* [Excerpt]:
Begin

# Birds Too



## OsiaBoyce (Jun 16, 2008)

Not trying to copy ya here Jamie. For the past week or so I noticed the Barn Swallows eating at my front steps. Never have I seen them on the ground. Flying,on wires and on their nest,but not on the ground. Wonder what's up w/ that. Maybe I've never noticed.


----------



## OsiaBoyce (Jun 16, 2008)

?


----------



## capsoda (Jun 17, 2008)

They are pickin up grit. They are very picky about where they land. Must be feelin pretty safe.


----------



## Stardust (Jun 17, 2008)

Around here the birds are all acting strange. Had a wild wild storm that came up in the middle of the night out of nowhere and an anyone who woke up thought it was a tornado, but thankfully it wasn't. All the bird nests were blown everywhere the next day and found a baby blue winged black bird and i didn't think it was going to make it.

 I couldn't take it in, but the parents found it and took care of it for days till it was strong enough to eventually fly. Same thing with a baby Robin. It was so touching watching the parents take care of their young. Don't usually see blue winged black birds around here. it was a real gift to watch this close up of nature. []


----------



## RICKJJ59W (Jun 17, 2008)

I raised these crows.They are picking up grit on my arm [8D]


----------



## miker31567 (Jun 17, 2008)

Hey, I caught a Woodpecker on the tree in front of my house this morning, not ten feet away from me while cleaning some bottles.


----------



## RICKJJ59W (Jun 17, 2008)

They grew...soon they were on there own.


----------



## miker31567 (Jun 17, 2008)

That is sooo HILARIOUS Rick !!!


----------



## RICKJJ59W (Jun 17, 2008)

After that all the birds trusted me.


----------



## RICKJJ59W (Jun 17, 2008)

Hey Mike that W. pecker has a lot of wood to peck through with that big azz tree! []


----------



## miker31567 (Jun 17, 2008)

You aint kiddin. It's about 100 feet tall


----------



## RICKJJ59W (Jun 17, 2008)

And thats near your house? []


----------



## miker31567 (Jun 17, 2008)

Yes...It's right out in front of my house ! The only tree on the street like that.


----------



## Stardust (Jun 17, 2008)

*rickaroo that was the funniest thing yu ever did here. i can't stop laughing.*
*[]     []     []       []       []      []       []       []        []        []      []        []    []*

*and mike yr wood pecker was a cute story. See bird things are happening everywhere.*

*they really are. []*

*have a good night everyone. u all made me smile. : )*


----------



## miker31567 (Jun 17, 2008)

End

* [Dataset excerpt]:

Begin

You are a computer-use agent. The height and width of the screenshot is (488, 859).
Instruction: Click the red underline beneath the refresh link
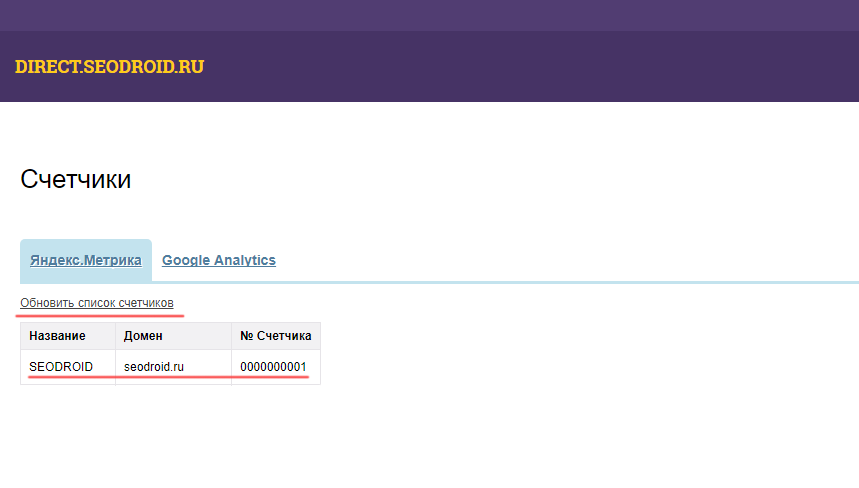click(100, 314)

End

* [Exercise requirements]:
1. From the bird thread, pull out the passage that begins at the words "Hey, I caught" and stops after the words "on there own.", copying it word for word.
2. Extend the forum thread about birds, picking up right where it ends.

* [Task-by-task answers]:
1.
Hey, I caught a Woodpecker on the tree in front of my house this morning, not ten feet away from me while cleaning some bottles.


----------



## RICKJJ59W (Jun 17, 2008)

They grew...soon they were on there own.

2.
Okie Dokie Star sweety...Goodnight Doll.


----------



## RICKJJ59W (Jun 17, 2008)

Get much strong winds around your way?We have some huge huge oaks,but they are a good distance from the house.


----------



## miker31567 (Jun 17, 2008)

Yes ! Constantly BIG-O branches fallin. Few times they just missed my dad. If it wasn't for the shade we get in the summer we'd have the village come chop it down.


----------



## RICKJJ59W (Jun 17, 2008)

Funny? how ? like a clown? I  amuse you?


----------



## madman (Jun 17, 2008)

hey rick very cool how you raised the crows! awsome  where are those giant crows at and why mike


----------



## Stardust (Jun 17, 2008)

*Yes, like a clown*​*yu are the forum clown!*​*Hands Down...*​*yu are the Funniest one here!*​[]​


----------



## miker31567 (Jun 17, 2008)

Madman...If ur askin why we'd have the tree chopped down, because it keeps droppin BIG-O branches on us.[8|]


----------



## RICKJJ59W (Jun 17, 2008)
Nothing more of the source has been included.